From the line with "This screenshot has height=480, width=640." to the line with "Open post titled 必应每日美图-Bing【修复版】", retype every line exactly, including those two, and leave out the rest of the data below.

▼▼▼

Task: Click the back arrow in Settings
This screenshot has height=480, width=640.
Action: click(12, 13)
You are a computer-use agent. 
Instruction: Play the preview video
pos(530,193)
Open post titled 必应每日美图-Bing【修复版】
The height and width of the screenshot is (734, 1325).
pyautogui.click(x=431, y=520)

▲▲▲
▼▼▼

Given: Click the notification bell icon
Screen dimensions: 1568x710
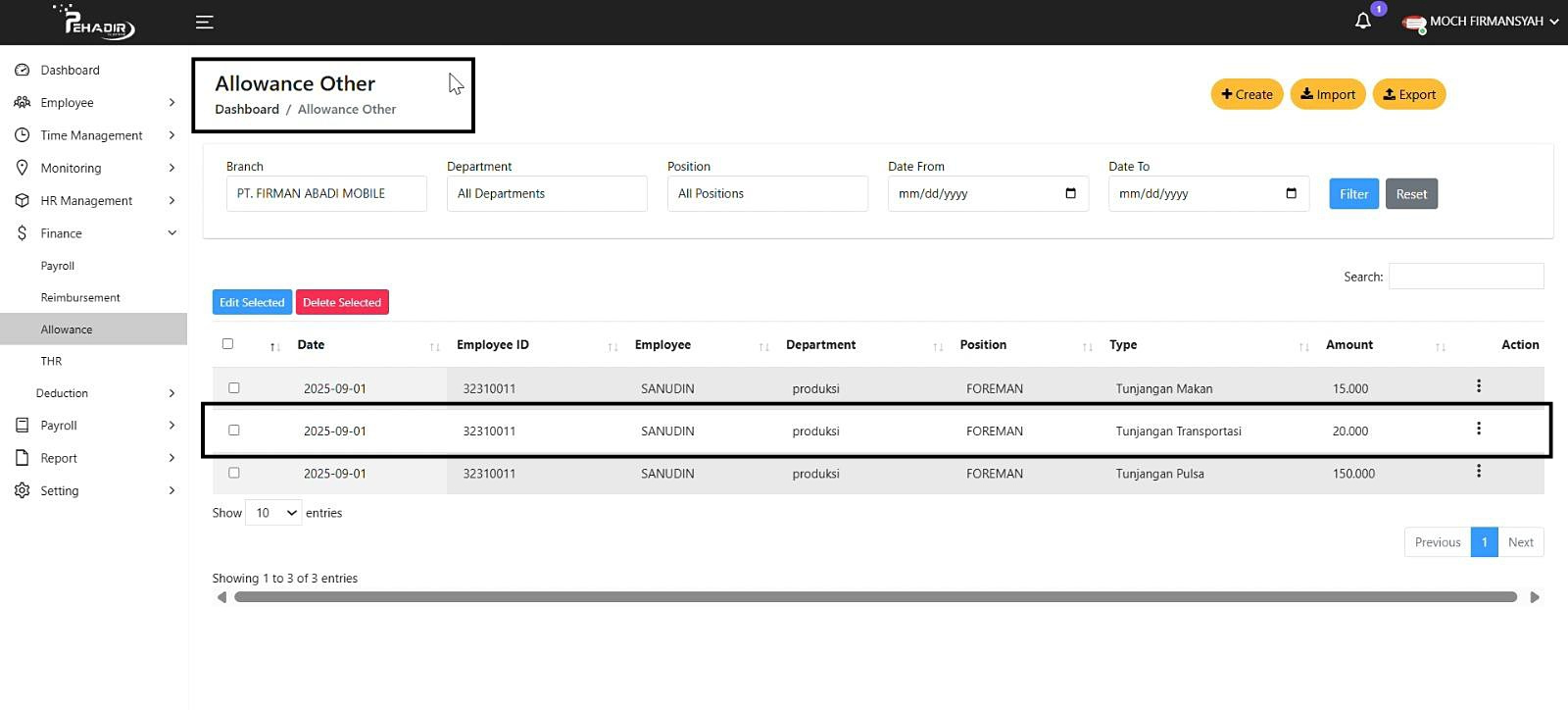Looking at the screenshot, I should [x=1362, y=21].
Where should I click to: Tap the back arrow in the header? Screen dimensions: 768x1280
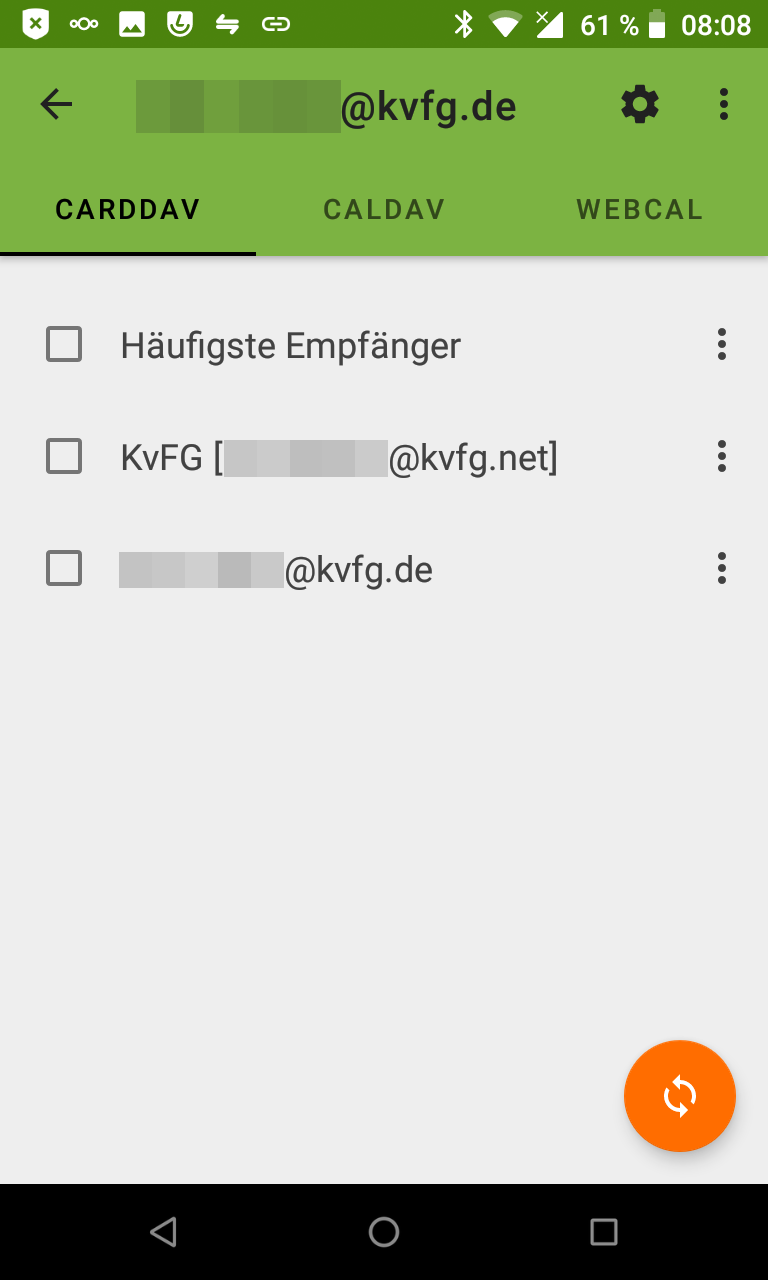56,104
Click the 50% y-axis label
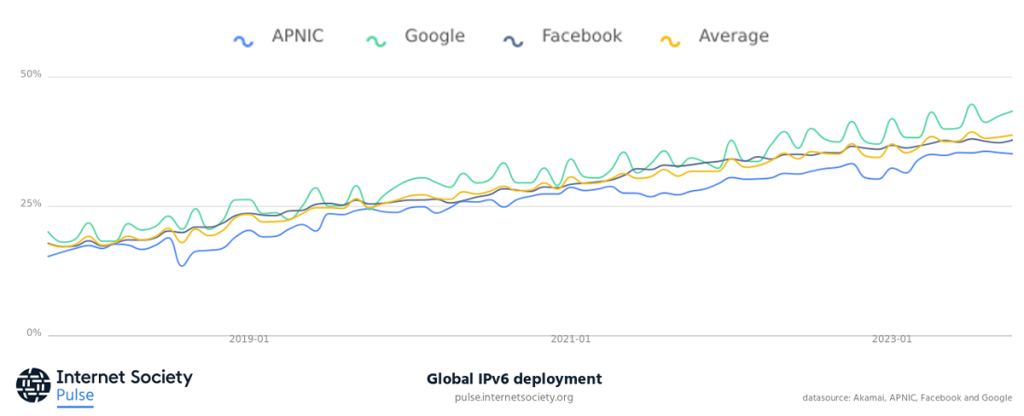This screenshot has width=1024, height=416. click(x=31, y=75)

▲▲▲

• **SOLUTION FOR THIS PROBLEM**
This screenshot has height=480, width=640.
Action: click(12, 13)
You are a computer-use agent. 
Instruction: Play the preview video
pos(530,193)
Open post titled 必应每日美图-Bing【修复版】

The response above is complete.